■ TASK DIRECTIONS
Each line that includes "width" must be copied from the records.

■ DATA SHOWN
--------------------------------

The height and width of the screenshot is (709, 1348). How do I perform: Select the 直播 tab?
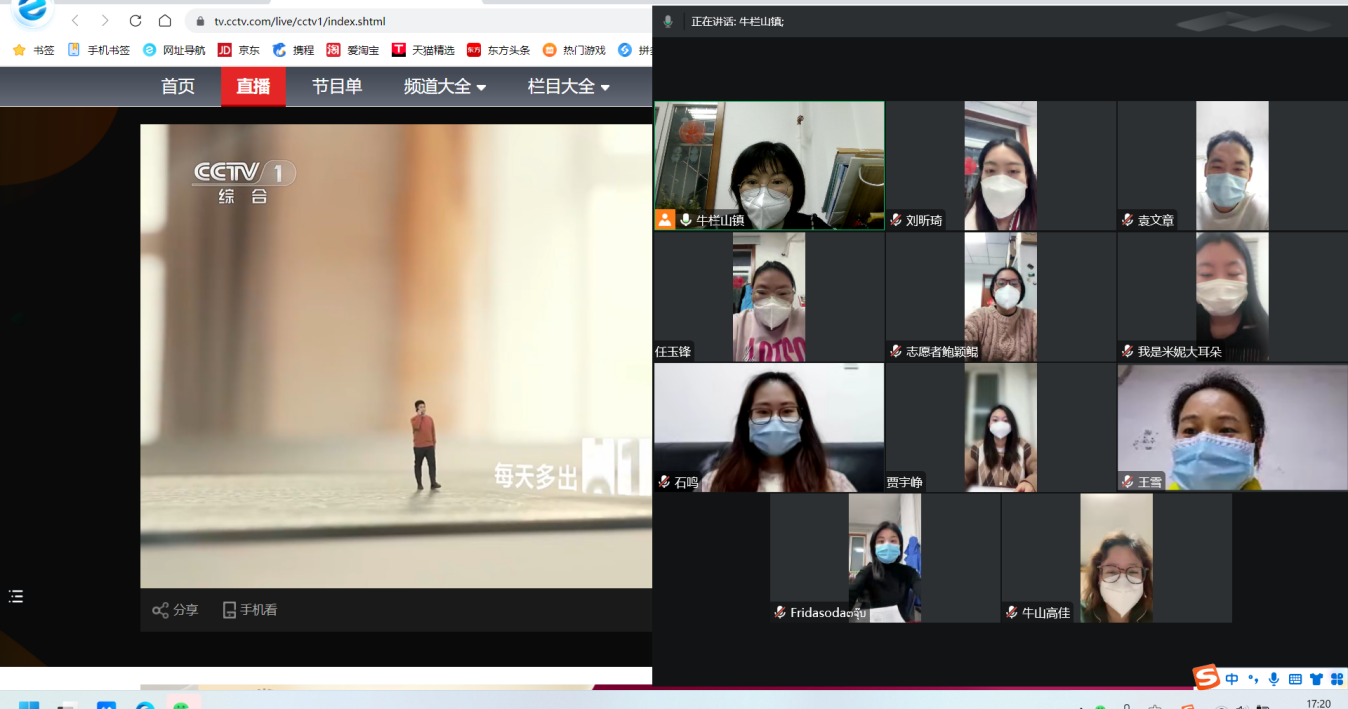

--------------------------------

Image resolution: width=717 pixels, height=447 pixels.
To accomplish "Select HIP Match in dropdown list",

--------------------------------

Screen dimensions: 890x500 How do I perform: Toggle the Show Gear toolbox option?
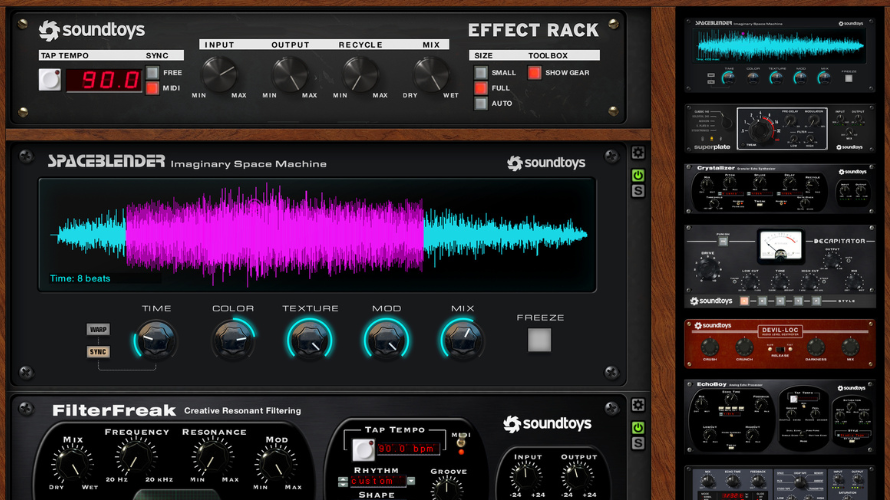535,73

--------------------------------

■ TASK RESPONSE
The height and width of the screenshot is (709, 1348). How do I perform: Select the 直播 tab?
Image resolution: width=717 pixels, height=447 pixels.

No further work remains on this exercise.